Gov. John Carney failed to give meaningful details about how he will fix Delaware’s post-COVID-19 economy or help people who are still suffering tremendously because of the pandemic, four Republican legislators charged Tuesday after the State of the State address.
But they all also agreed that this speech had to be difficult to give when all the state has been dealing with for 10 months is the ramifications of the coronavirus.
“I think that’s probably evidenced by the fact that it was probably 30 minutes long, if not a little less,” said State House Minority Leader Danny Short, R-Seaford.
Short, State House Minority Whip Tim Dukes, R-Laurel, State Senate Minority Whip Brian Pettyjohn, R-Georgetown, and State Sen. Ernie Lopez, R-Lewes, met as a group with reporters virtually to talk about the speech. They plan another rebuttal Thursday after Carney releases his state budget.
Pettyjohn praised Carney for having reserves to help when the pandemic crushed an expected $200 million state revenue surplus. But he also said that the reason Carney had that money in reserve was because Republicans in 2015 proposed a constitutional amendment to set up a budget-smoothing process with surplus funds held and not spent. It failed, but Carney later issued an executive order doing the same thing.
“We do have to rebuild those reserves he talked about that we depleted, but really one of the questions I had that’s still out there is how do we do that?” he said. “You know some members of his own party have suggested a broad range of tax increases on our higher earners.” Those earners are the same people who create jobs in Delaware, Pettyjohn said.
Although the Delaware Economic and Financial Advisory Council, which helps set the state’s budget, forecast a surplus of $347 million in December, Rep. John Kowalko, D-Newark, has proposed hiking state income tax.
Right now, the system tops out with everybody who makes $60,000 or more paying a tax of 6.6 percent. Kowalko would add three more brackets and rates: 7.1% for those who earn more than $125,000; 7.85% rate for those who earn more than $250,000; and an 8.6% rate for those who earn more than $500,000.
Because of that, Short said, one of his friends had decided to make Florida — which doesn’t have an income tax — his state of residency. He didn’t say who it was.
Carney said the state had put $210 million back into its Unemployment Insurance Trust fund to prevent businesses from having a higher unemployment tax, but Short said business owners already are facing a tax hike, even with that.
Lopez said he felt like he was hearing “a tale of two states” with no concern for those in Sussex County, especially children and older people. Neither students nor older citizens had clear lines of communications about COVID issues that affect them, such as dealing with online classes or trying to find vaccines, he said.
“What came out of today’s remarks to me was a continuation of us and our staffs as legislators to do the blocking and tackling that our constituents need,” Lopez said.
He said every elected legislator expects to handle a lot of constituent issues, but he was hoping Carney would talk more about how to meet those needs.
“I think what we were all looking to hear today from the governor was an action plan and more action from the executive branch,” Lopez said. “I haven’t heard that. I don’t think any of us heard that.”
Dukes was frustrated that Carney chose to focus more on the past than the future, although Dukes acknowledged that the pandemic is a once-in-a-generation public health crisis. He said he wanted to know more about three things: how the state is going to handling more testing and more vaccinations; what the 2022 state budget — which starts July 1 — will look like; and education.
Students have essentially been out of schools for a significant part of the 2019-2020 school year and now most of the 2020-2021 school year. He worries about what that means to their future.

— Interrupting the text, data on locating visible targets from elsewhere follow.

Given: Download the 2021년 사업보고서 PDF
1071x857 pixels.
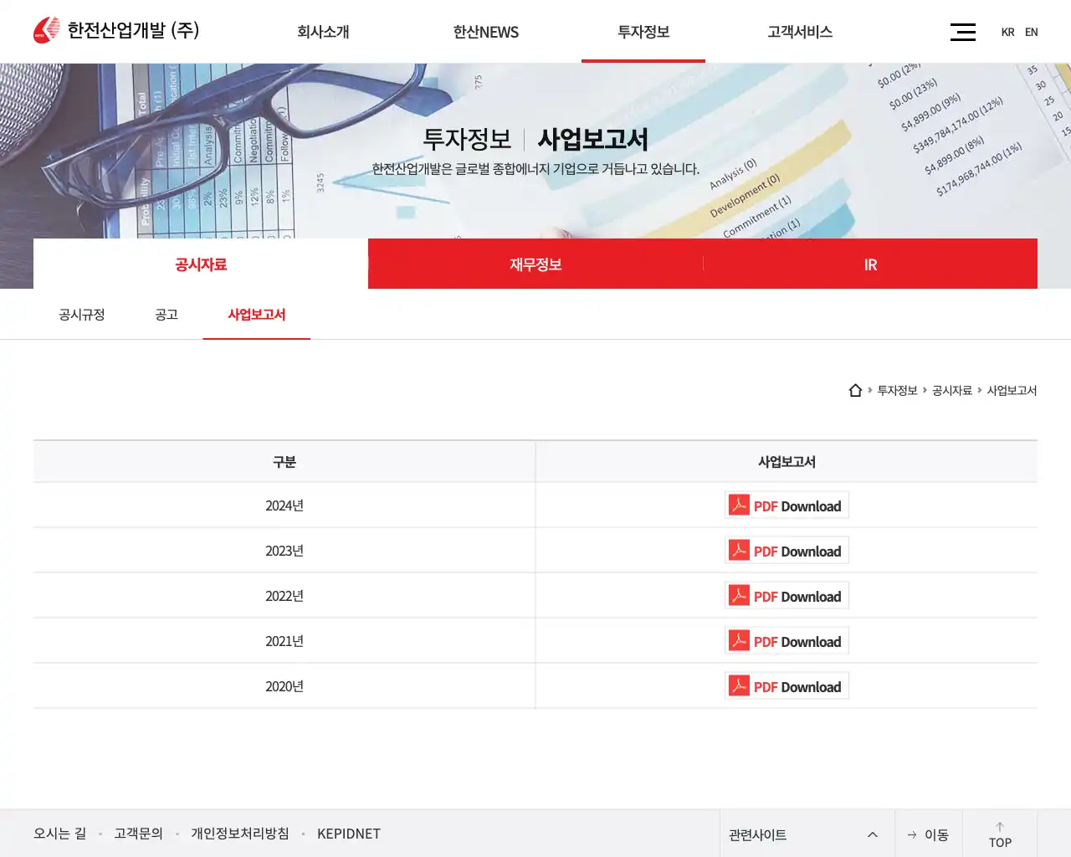Looking at the screenshot, I should [x=787, y=640].
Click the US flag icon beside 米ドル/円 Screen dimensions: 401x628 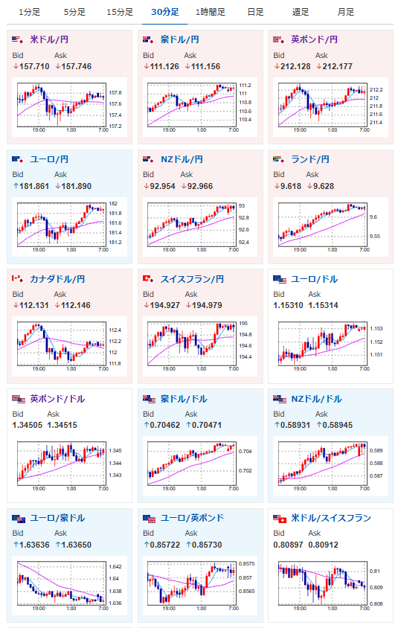(x=18, y=39)
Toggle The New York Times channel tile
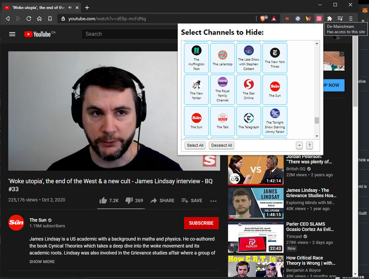Screen dimensions: 369x279 (x=275, y=58)
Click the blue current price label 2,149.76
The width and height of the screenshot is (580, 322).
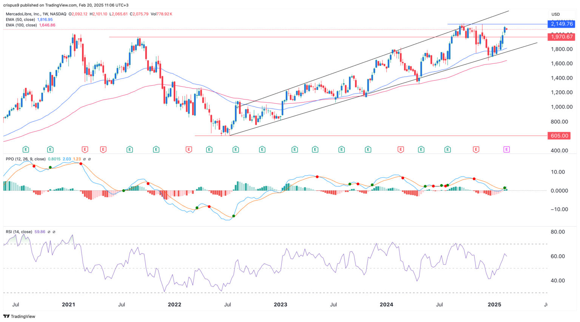561,24
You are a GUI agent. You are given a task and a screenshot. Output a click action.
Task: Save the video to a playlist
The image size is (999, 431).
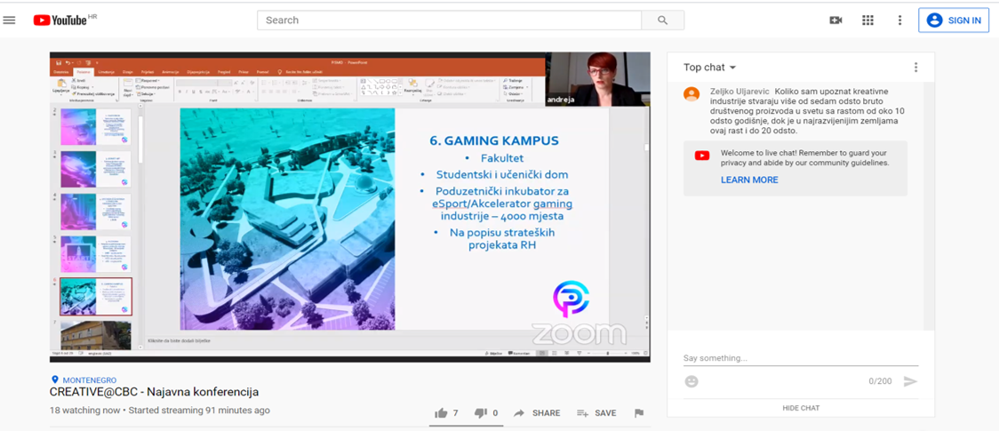click(596, 413)
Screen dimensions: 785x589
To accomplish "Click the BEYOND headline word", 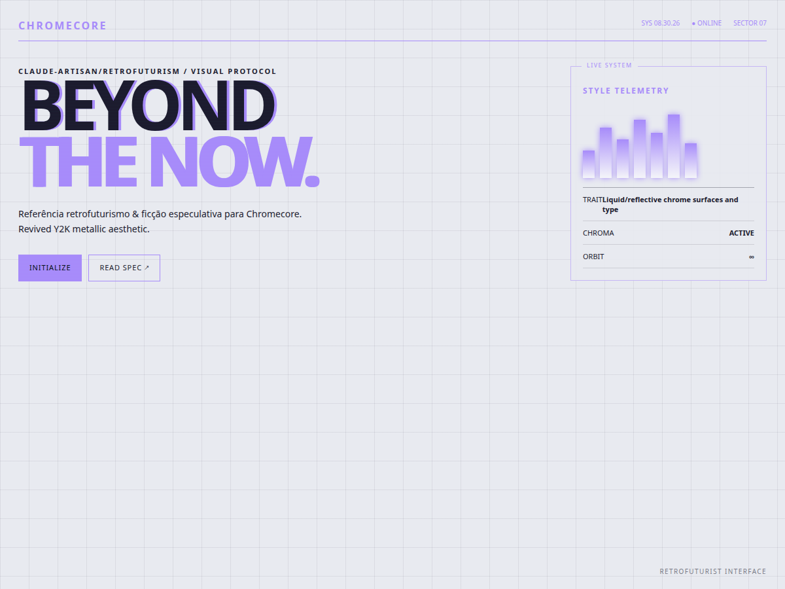I will (x=148, y=105).
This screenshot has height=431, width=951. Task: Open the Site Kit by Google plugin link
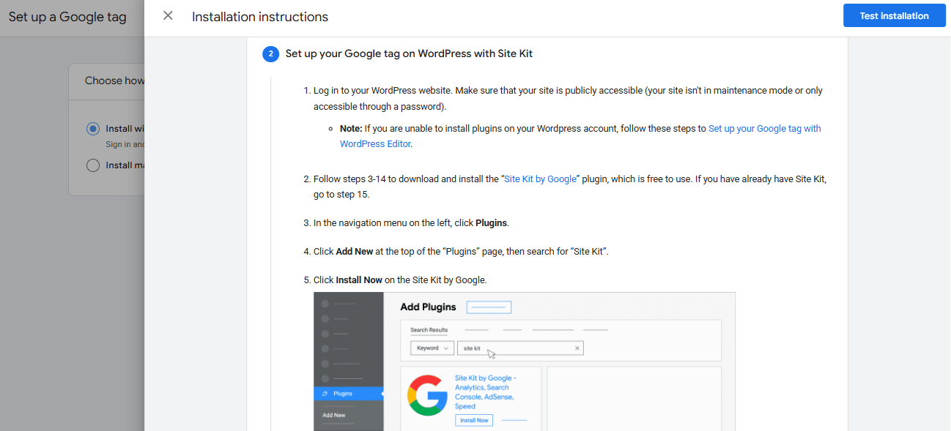coord(540,178)
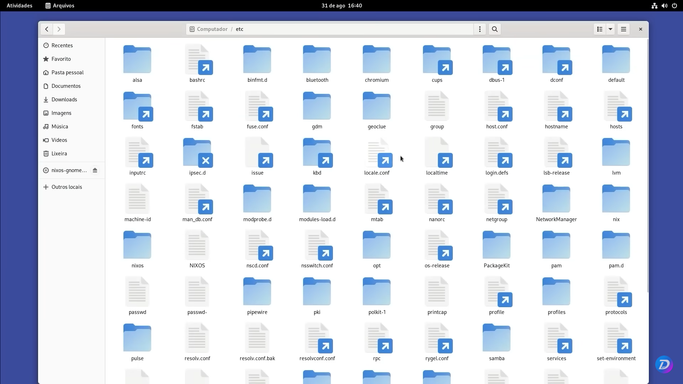
Task: Open the Arquivos application menu
Action: pyautogui.click(x=59, y=5)
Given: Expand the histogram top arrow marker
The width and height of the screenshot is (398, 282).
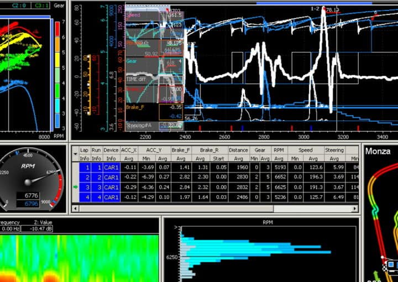Looking at the screenshot, I should (176, 227).
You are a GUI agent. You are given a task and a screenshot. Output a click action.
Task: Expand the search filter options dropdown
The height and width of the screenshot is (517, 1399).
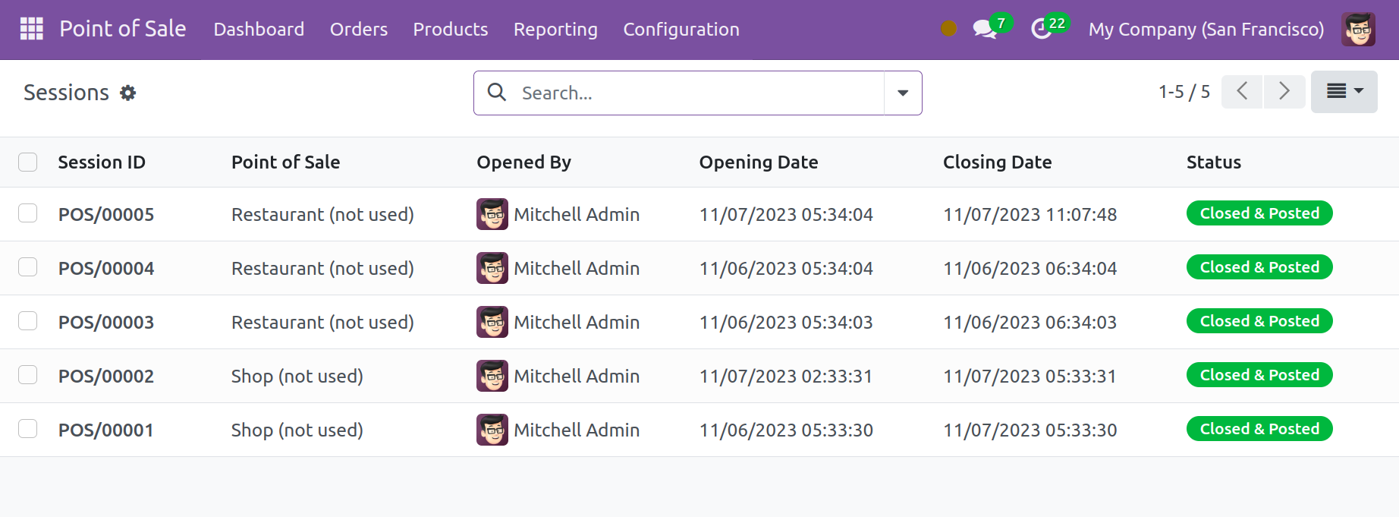903,93
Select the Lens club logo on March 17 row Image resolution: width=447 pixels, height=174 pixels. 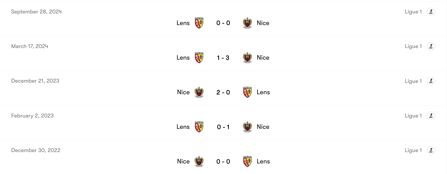(x=199, y=57)
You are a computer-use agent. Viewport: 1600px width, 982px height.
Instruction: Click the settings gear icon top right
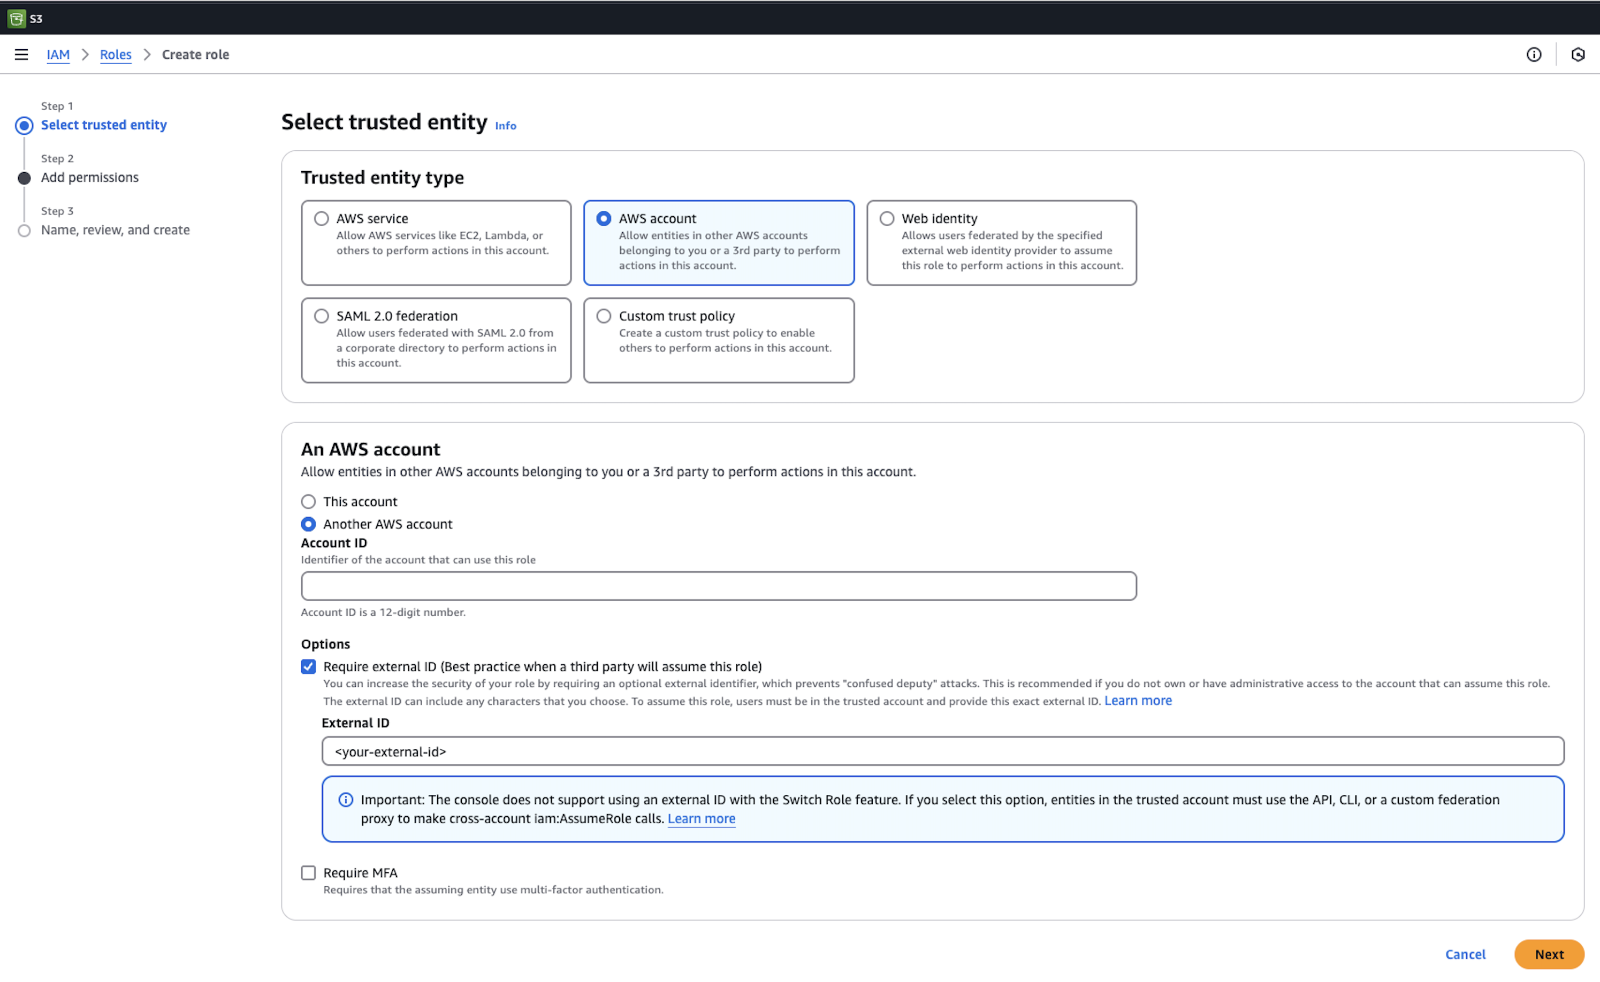pyautogui.click(x=1578, y=53)
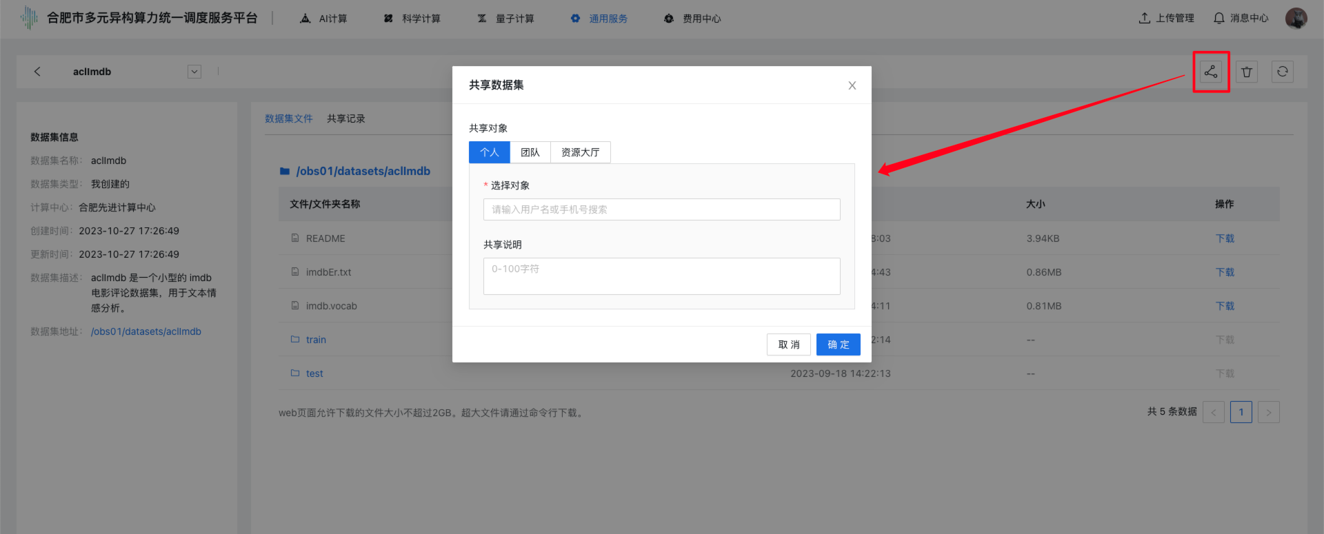Viewport: 1324px width, 534px height.
Task: Select the 资源大厅 share target option
Action: 580,152
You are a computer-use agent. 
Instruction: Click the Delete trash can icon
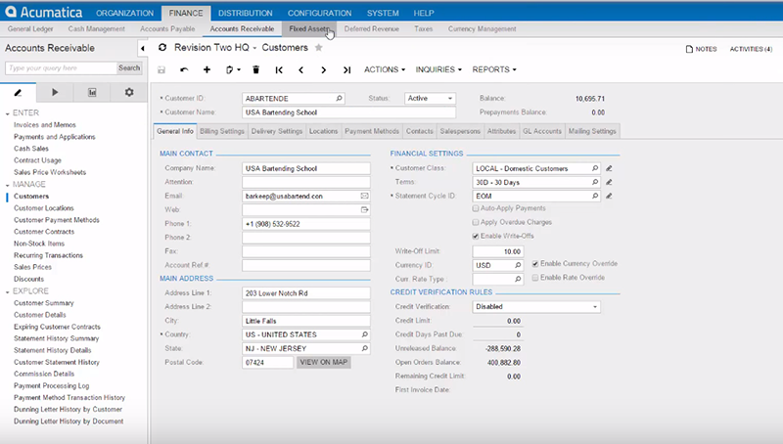pyautogui.click(x=255, y=70)
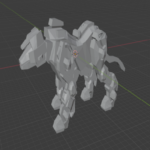The width and height of the screenshot is (150, 150).
Task: Click the triangle outline on the rear hump
Action: tap(100, 35)
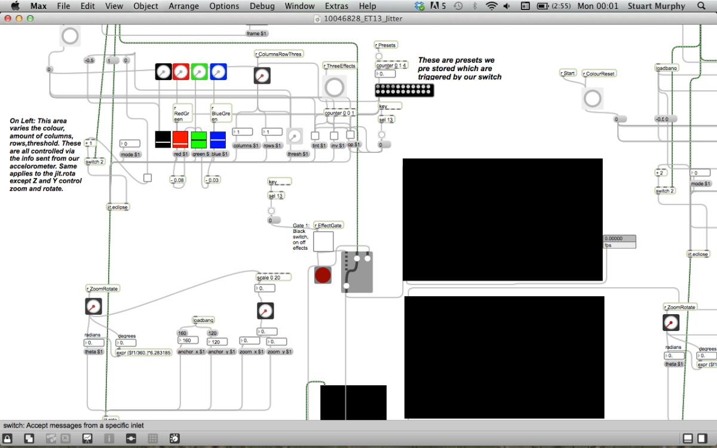Viewport: 717px width, 448px height.
Task: Click the rows number box showing 1
Action: [x=274, y=132]
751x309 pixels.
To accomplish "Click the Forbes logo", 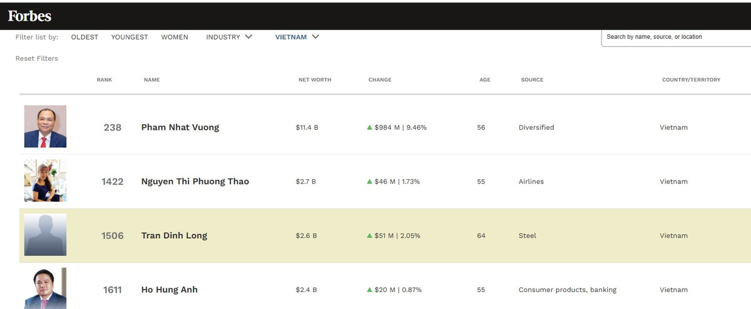I will 29,16.
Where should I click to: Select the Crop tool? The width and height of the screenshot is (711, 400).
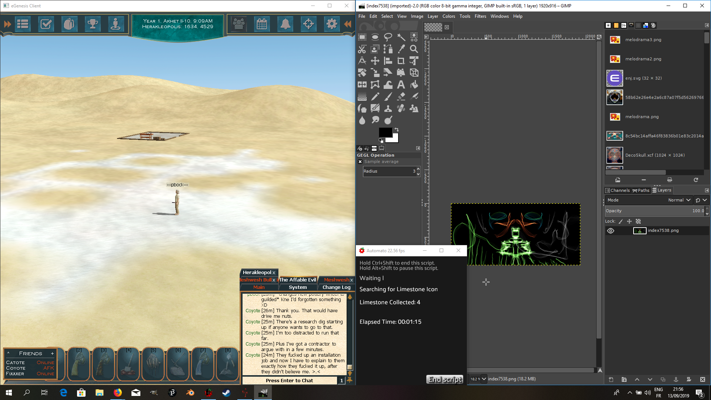click(x=401, y=61)
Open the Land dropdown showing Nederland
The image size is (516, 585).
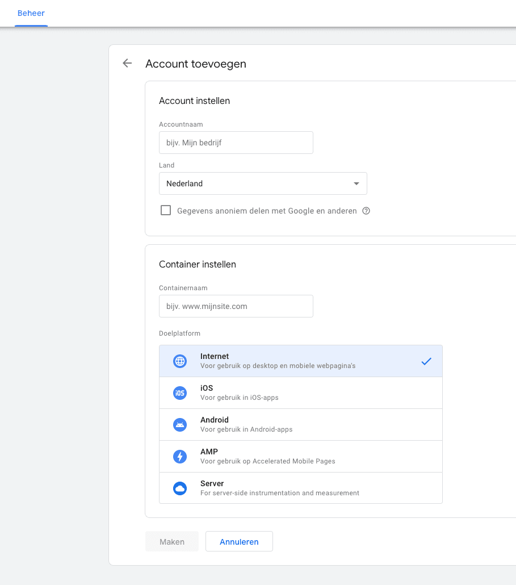262,183
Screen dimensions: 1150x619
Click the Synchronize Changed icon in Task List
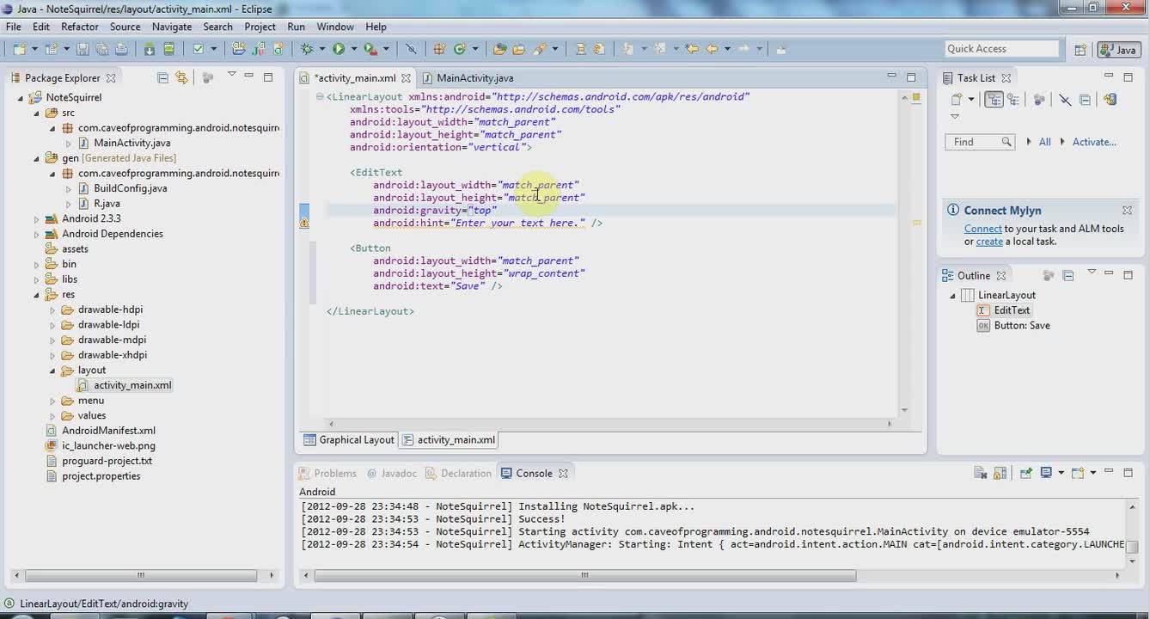[1110, 100]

“Education has been, I think, subpar at its best because just because of the situation,” Dukes said. Solutions must include making broadband available and eliminating internet deserts, he said.
“I’m left with a lot more questions and answers, but it is unprecedented times,” he said.
Legislators and the administration need to work together to solve some of the problems, he said.
Among other things, the legislators also said they oppose any vote my mail initiative and think many people don’t trust it, which is why so many people voted in person in the Nov. 3 presidential election.
If voters don’t trust it, why is the state investing in it, they asked.